As an example, ranks high in both cases but is the top domain in the second chart but nowhere to be seen in the first chart.--Sphilbrick (talk) 13:24, 3 September 2018 (UTC)[reply]

Thanks for your comment. The first chart shows the most referenced domains in the whole english Wikipedia. It shows that Google Books is the domain which appears more often across all articles in English Wikipedia. The second chart shows the most 'clicked' domains in the reference section, according to the data we collected from readers' interactions with references. I added clearer explanations for both plots. Miriam (WMF) (talk) 11:29, 5 September 2018 (UTC)[reply]
Thanks, I now see the distinction.--Sphilbrick (talk) 15:27, 6 September 2018 (UTC)[reply]

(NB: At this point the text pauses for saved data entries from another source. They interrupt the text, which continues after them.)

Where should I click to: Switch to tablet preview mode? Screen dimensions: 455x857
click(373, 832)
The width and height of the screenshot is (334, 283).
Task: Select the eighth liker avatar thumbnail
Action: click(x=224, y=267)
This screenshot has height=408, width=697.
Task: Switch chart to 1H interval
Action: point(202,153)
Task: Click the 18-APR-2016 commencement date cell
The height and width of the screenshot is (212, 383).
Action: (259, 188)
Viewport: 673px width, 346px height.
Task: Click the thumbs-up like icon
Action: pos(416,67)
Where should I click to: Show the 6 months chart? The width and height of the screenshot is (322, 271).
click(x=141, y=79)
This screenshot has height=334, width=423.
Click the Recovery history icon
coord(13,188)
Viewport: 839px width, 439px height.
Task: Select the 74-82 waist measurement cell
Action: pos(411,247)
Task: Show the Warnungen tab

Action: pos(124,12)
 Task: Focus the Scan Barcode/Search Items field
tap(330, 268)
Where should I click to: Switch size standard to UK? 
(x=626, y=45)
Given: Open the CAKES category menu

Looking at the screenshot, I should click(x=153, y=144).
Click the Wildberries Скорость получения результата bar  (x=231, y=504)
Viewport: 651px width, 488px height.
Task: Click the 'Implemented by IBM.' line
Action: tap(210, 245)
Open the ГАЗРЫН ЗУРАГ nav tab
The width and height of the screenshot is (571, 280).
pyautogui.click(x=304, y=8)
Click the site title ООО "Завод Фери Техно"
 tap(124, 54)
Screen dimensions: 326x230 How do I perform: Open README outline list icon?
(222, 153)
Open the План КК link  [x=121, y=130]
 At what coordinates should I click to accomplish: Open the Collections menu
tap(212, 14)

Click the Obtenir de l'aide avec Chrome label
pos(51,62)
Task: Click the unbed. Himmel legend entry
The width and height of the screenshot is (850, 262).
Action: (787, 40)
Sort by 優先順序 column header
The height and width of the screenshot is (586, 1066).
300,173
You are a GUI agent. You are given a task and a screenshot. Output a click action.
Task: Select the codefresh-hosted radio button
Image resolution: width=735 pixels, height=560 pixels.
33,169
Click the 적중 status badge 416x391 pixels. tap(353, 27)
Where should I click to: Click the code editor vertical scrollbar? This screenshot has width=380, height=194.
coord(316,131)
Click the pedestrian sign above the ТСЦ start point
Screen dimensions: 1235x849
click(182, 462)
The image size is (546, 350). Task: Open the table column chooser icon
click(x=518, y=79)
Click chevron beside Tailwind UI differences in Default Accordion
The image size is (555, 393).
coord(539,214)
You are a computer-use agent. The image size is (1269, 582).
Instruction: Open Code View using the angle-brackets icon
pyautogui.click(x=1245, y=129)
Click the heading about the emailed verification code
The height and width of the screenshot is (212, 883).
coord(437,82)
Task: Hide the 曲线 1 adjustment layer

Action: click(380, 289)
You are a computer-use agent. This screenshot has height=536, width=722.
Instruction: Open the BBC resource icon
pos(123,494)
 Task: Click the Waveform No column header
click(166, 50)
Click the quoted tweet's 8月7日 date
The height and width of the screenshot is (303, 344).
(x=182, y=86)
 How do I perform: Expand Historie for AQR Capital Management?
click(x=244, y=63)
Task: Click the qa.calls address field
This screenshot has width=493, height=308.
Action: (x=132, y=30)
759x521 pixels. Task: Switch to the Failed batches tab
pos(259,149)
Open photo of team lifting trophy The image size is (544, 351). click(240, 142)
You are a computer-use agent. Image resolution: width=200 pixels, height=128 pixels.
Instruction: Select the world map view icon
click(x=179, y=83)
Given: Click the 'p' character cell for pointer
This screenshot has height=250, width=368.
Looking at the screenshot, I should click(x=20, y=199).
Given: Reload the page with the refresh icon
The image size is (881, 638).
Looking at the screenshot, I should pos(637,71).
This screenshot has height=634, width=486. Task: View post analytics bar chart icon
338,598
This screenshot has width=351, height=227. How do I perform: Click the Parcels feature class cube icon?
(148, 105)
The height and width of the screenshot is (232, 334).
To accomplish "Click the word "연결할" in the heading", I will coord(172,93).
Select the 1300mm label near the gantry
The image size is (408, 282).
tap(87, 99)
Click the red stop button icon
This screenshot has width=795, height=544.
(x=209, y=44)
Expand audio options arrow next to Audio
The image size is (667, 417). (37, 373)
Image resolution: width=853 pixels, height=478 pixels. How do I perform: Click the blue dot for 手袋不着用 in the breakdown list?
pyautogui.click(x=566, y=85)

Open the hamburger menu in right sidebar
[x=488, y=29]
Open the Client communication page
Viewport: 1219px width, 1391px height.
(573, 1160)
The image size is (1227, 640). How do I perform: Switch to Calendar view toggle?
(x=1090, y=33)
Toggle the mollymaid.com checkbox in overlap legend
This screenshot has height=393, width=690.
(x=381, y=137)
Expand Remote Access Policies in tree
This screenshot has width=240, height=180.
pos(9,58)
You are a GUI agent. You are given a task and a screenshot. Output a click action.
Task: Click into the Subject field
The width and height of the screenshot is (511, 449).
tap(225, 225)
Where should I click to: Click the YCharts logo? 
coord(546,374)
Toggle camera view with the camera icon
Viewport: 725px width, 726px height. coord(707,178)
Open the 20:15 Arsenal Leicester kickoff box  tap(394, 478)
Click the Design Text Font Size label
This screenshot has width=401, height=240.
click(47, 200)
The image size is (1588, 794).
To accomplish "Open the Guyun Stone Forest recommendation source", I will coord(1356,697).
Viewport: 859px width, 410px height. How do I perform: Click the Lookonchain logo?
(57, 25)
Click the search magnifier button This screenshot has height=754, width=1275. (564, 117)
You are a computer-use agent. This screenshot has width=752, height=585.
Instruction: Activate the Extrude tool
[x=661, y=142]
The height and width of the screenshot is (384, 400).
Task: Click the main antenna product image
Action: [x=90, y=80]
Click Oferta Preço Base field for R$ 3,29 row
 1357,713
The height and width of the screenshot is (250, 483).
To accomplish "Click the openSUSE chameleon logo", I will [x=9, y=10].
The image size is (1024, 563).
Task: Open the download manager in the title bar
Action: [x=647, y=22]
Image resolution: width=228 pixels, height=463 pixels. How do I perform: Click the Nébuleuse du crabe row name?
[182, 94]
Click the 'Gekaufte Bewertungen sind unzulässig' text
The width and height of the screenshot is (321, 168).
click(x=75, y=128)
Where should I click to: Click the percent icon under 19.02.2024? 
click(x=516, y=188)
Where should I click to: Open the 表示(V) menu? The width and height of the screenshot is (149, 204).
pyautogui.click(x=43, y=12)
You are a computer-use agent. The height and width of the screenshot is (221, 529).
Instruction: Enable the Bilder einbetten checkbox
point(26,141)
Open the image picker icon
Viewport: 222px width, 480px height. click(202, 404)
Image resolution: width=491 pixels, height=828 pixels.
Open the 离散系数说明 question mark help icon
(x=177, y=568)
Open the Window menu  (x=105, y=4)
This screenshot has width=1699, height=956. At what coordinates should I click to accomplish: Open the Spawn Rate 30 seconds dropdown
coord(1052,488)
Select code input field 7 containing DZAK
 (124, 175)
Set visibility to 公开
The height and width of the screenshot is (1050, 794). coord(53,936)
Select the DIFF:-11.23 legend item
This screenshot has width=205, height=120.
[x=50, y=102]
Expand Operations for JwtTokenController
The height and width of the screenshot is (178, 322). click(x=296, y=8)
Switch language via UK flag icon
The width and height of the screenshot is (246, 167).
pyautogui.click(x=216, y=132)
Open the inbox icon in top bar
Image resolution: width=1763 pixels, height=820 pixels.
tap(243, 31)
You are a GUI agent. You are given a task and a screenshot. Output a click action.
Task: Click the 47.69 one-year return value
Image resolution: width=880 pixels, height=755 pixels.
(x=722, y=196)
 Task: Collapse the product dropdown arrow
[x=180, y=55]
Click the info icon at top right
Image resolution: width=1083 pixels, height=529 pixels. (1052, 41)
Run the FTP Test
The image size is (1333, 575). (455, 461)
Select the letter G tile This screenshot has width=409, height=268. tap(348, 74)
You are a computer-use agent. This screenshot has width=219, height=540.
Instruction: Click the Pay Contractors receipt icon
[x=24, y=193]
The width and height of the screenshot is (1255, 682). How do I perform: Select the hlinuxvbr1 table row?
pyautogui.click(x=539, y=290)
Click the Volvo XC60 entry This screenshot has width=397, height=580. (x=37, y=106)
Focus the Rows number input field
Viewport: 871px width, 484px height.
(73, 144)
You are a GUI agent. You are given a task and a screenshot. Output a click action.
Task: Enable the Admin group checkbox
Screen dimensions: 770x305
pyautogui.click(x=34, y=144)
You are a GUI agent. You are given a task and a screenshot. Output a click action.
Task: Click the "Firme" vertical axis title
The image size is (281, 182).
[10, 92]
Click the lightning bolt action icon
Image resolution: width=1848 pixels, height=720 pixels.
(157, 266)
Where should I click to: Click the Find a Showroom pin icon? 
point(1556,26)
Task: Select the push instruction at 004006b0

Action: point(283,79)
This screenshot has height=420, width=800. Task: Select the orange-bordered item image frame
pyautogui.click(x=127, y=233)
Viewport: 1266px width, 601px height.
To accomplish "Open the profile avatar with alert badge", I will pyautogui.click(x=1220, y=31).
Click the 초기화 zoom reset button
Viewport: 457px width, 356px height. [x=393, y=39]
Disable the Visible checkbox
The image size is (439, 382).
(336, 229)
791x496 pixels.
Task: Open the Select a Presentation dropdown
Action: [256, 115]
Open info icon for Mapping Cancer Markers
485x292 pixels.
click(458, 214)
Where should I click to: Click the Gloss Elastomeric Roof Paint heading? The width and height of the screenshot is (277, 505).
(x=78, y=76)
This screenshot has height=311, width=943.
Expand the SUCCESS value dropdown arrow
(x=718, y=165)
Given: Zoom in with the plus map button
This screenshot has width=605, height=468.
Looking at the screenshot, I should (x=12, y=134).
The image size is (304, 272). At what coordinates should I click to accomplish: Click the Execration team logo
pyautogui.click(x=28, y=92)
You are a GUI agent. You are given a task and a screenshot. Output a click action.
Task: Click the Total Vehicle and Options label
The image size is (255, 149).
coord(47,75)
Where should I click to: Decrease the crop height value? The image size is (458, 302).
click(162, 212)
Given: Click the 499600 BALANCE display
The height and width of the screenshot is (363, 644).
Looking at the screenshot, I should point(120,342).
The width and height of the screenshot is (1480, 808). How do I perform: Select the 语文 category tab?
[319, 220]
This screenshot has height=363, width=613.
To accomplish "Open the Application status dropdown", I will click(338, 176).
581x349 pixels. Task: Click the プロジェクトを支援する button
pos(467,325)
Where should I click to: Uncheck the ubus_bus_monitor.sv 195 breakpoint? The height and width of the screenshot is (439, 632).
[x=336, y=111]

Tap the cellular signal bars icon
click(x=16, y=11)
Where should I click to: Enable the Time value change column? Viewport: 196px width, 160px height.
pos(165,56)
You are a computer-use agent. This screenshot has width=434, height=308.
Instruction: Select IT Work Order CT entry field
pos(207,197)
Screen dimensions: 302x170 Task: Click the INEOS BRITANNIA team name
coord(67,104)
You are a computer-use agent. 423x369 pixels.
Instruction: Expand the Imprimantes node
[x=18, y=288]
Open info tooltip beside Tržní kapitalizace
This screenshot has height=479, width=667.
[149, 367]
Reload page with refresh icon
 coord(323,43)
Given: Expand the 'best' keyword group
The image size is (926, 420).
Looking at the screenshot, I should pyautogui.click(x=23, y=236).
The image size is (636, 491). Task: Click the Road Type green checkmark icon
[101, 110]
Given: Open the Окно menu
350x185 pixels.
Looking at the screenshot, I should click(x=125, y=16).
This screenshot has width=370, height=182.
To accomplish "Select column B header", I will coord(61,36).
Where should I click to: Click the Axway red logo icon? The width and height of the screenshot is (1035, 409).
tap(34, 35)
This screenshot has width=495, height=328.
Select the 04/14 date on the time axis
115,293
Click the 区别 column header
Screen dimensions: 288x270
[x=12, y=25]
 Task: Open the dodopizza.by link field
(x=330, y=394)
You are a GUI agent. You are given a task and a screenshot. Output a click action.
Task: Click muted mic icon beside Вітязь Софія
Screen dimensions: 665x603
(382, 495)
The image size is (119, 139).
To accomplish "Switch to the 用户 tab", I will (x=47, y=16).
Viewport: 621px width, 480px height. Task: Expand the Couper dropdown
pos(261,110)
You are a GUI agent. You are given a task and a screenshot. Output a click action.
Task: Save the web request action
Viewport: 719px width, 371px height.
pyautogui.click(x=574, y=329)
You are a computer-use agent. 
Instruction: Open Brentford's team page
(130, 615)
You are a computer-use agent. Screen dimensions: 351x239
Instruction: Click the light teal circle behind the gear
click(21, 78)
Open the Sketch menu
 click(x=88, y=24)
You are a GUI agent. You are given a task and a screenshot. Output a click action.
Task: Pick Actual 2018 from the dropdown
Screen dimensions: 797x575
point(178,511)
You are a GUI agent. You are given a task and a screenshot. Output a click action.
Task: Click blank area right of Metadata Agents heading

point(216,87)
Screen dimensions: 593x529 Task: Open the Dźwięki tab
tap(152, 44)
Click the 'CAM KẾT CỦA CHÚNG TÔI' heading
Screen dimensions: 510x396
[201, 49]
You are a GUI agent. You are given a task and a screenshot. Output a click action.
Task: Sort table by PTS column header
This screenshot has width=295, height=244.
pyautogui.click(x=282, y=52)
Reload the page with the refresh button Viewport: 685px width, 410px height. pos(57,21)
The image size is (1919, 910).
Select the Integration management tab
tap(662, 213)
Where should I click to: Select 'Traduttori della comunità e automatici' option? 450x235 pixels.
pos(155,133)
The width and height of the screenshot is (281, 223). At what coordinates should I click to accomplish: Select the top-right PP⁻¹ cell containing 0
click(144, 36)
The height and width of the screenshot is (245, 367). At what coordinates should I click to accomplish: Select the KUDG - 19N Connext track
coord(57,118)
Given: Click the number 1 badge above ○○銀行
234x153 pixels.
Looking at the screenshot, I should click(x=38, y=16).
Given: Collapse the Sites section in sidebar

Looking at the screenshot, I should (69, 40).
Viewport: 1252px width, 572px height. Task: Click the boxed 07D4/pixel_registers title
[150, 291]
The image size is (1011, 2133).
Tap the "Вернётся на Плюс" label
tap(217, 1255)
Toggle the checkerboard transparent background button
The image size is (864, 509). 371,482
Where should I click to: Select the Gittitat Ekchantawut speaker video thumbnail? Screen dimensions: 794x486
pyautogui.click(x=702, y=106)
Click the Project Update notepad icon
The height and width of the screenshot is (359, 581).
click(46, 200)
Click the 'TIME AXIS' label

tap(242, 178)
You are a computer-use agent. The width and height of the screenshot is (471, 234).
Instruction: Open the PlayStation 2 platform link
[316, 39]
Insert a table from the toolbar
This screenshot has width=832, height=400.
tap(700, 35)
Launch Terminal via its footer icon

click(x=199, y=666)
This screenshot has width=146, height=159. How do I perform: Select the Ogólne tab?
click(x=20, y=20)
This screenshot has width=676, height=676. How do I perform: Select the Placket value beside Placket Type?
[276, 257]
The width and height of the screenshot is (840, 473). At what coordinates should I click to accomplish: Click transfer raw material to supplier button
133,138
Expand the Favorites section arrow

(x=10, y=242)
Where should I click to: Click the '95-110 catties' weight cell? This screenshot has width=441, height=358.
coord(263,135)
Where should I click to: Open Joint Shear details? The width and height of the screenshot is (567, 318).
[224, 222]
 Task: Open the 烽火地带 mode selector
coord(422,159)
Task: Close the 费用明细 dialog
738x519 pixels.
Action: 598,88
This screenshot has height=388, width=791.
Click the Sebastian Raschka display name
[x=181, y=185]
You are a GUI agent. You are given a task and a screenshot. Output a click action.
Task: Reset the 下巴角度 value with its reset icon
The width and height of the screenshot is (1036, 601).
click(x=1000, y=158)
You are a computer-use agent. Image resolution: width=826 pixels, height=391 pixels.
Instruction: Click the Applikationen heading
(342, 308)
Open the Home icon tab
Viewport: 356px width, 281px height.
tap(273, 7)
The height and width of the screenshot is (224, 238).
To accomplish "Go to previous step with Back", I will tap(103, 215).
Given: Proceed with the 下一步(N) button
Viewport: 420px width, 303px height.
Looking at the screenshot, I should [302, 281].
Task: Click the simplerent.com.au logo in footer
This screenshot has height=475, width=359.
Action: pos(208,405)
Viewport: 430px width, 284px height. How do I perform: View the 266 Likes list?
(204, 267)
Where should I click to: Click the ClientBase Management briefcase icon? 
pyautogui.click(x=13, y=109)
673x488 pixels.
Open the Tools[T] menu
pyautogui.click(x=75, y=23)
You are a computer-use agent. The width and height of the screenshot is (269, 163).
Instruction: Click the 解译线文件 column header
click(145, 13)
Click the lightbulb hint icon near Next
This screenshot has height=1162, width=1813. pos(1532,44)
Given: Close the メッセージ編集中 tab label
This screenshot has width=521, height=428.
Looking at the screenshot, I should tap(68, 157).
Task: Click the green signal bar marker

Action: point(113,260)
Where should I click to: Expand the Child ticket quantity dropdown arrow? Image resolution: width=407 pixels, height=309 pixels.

Miscellaneous suggestions[edit]

External links[edit]

As you know, the term "external links" has a specific meaning in Wikipedia: en:Wikipedia:External links.

While I don't see a problem in this sentence: Number of References in Page: we parse all pages to get the number of references with an external link. , because it is clear in context, the section title "Most Visited External Links" Is potentially confusing because it is not about the most visited external links it is about the most visited references. It becomes clear when one gets into the section but I would suggest rewriting the section heading.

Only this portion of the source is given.